### PROBLEM TO SOLVE
Your answer must be the lines from the one containing "You are a computer-use" through the last line below, copied exactly, with no pictures.

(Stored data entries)
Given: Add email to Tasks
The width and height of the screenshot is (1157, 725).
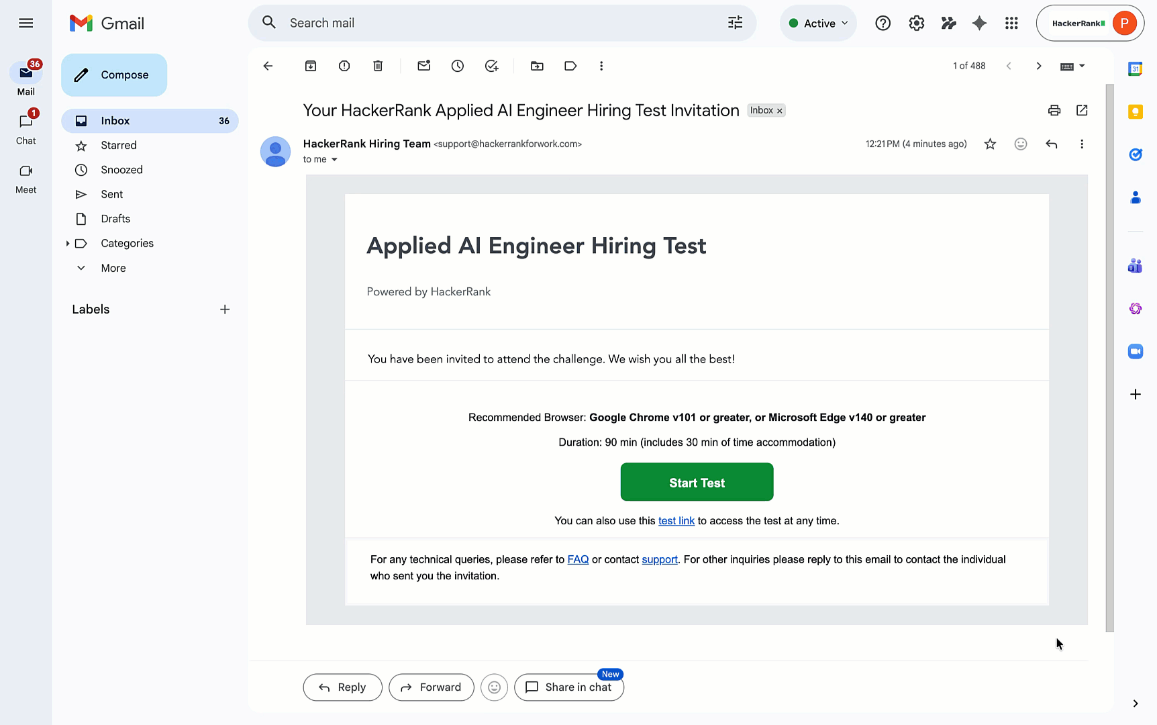Looking at the screenshot, I should (492, 66).
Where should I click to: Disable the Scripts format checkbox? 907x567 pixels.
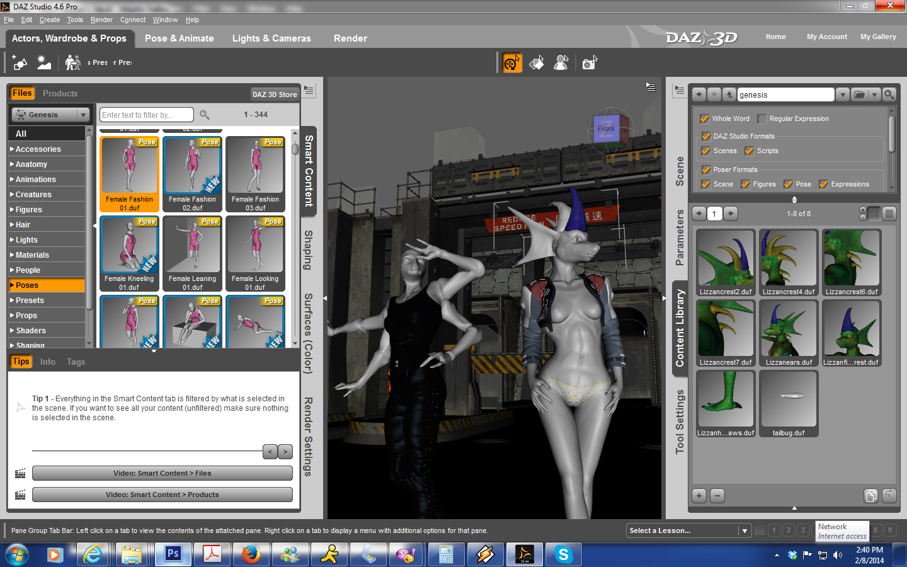(750, 151)
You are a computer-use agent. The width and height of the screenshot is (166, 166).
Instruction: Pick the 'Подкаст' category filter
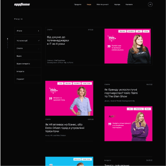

### OUTPUT OF THE EXERCISE
You are a computer-use agent. The width and height of the screenshot is (166, 166).
Instruction: Pick the 'Подкаст' category filter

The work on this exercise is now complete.